奥田瑛二 自立心養う子育て論、朝ドラ主演・次女安藤サクラにかけた言葉とは
2019年02月07日 09:00
芸能
過酷な風習の背景に描かれる、破綻した親子関係。私生活では桃子監督、サクラの2女がいる。「まんぷく」について「会う人から“見てます”“朝から元気が出ます”と。よしよしと思います」
愛娘へのひいき目を差し引いたとしてもうなずける。映画「万引き家族」がカンヌ最高賞に輝いたのは昨年5月。夫の俳優柄本佑(32)との間に一昨年誕生した長女を伴う大阪での朝ドラ出演が、勢いを加速させる。

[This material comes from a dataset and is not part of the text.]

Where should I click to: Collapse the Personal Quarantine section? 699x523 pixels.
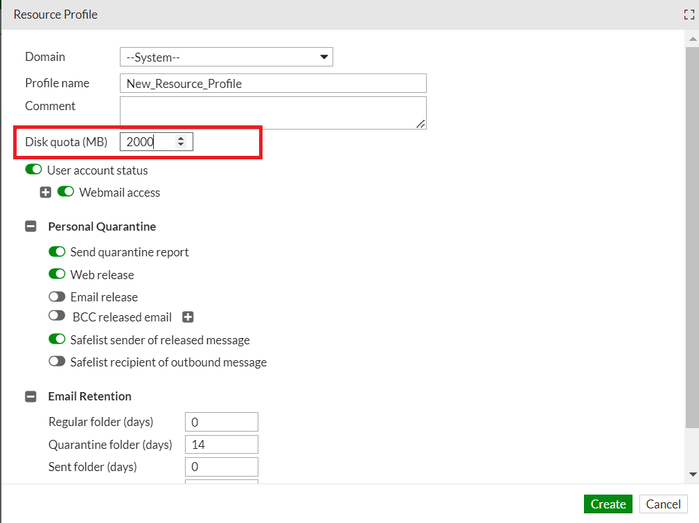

「甘やかすことはない。自立心を養うように仕掛けてきました」。桃子監督の子育ては元首相犬養毅の孫で妻のタレント安藤和津(70)が学習面、ボーイスカウトの指導歴がある奥田が情操面を担った。
「実は野山に詳しい。ちょっと見直した?夜の指導員じゃない、昼の指導員です」。ところがサクラが誕生した1986年はドラマ「男女7人夏物語」出演で多忙を極めた。「桃子のように面倒を見られず気の毒だった」
奥田の舞台を見た5歳で演技への関心を抱き、高校3年で女優志望を告げられた。「親の七光と言われたくない。何も協力できません」と応じたが07年、自身の監督映画「風の外側」でサクラを主演に起用した。
撮影開始10日前にもともとの主演女優が降板したためで、撮影延期を覚悟したが「(3番手での出演だった)サクラちゃんでお願いします」というプロデューサー、「神様がくれたプレゼント」とする和津の説得に最終的に折れた。
以来演技について語り合うことはない。ただ1度、サクラが自宅で独り言を繰り返すので「そういう時はな…」と本題に入ろうとしたら、「お父さんはお父さん、奥田瑛二は奥田瑛二。私は私。全然当てはまらないから、いいです」と拒絶された。「最近は僕の方が聞いてます」と苦笑いする。
朝ドラ出演時、奥田はサクラに「これは挑戦ではなく冒険だ」との言葉を送った。その意図を「挑戦は途中でやめることができる。冒険は荒波の海へこぎ出している。もう引き返せない」。つまり覚悟を問うたのだ。「命がけなぶん、面白いし達成感もある」。さて、まもなくその冒険を終えるサクラ、父から受け取った言葉をどう振り返るだろうか。
≪実は阪神ファン≫奥田は中日の地元、愛知県春日井市出身だが阪神ファン。2005年以来優勝から遠ざかるのに寛容な周囲を疑問視し「大阪人が許しまくっている。下柳(剛)さん、なんで投手コーチやらないんだろうね」と指摘。面識はなかったが、テレビ局関係者を通じて酒席を設けたほどほれ込む人柄に「ああいう無頼派に指導者をやってほしい。今度会ったら“やらないの?”と聞いてみたい」と説得を試みるという。
◆奥田瑛二(おくだ・えいじ)1950年(昭25)3月18日、愛知県春日井市出身の68歳。明治学院大を中退後、東邦高の先輩・天知茂の付き人を務め、79年「もっとしなやかにもっとしたたかに」で映画デビュー。トレンディー俳優として人気を博し、86年の主演映画「海と毒薬」がベルリン国際映画祭銀熊賞。監督としても2006年の「長い散歩」でモントリオール世界映画祭グランプリを受賞した。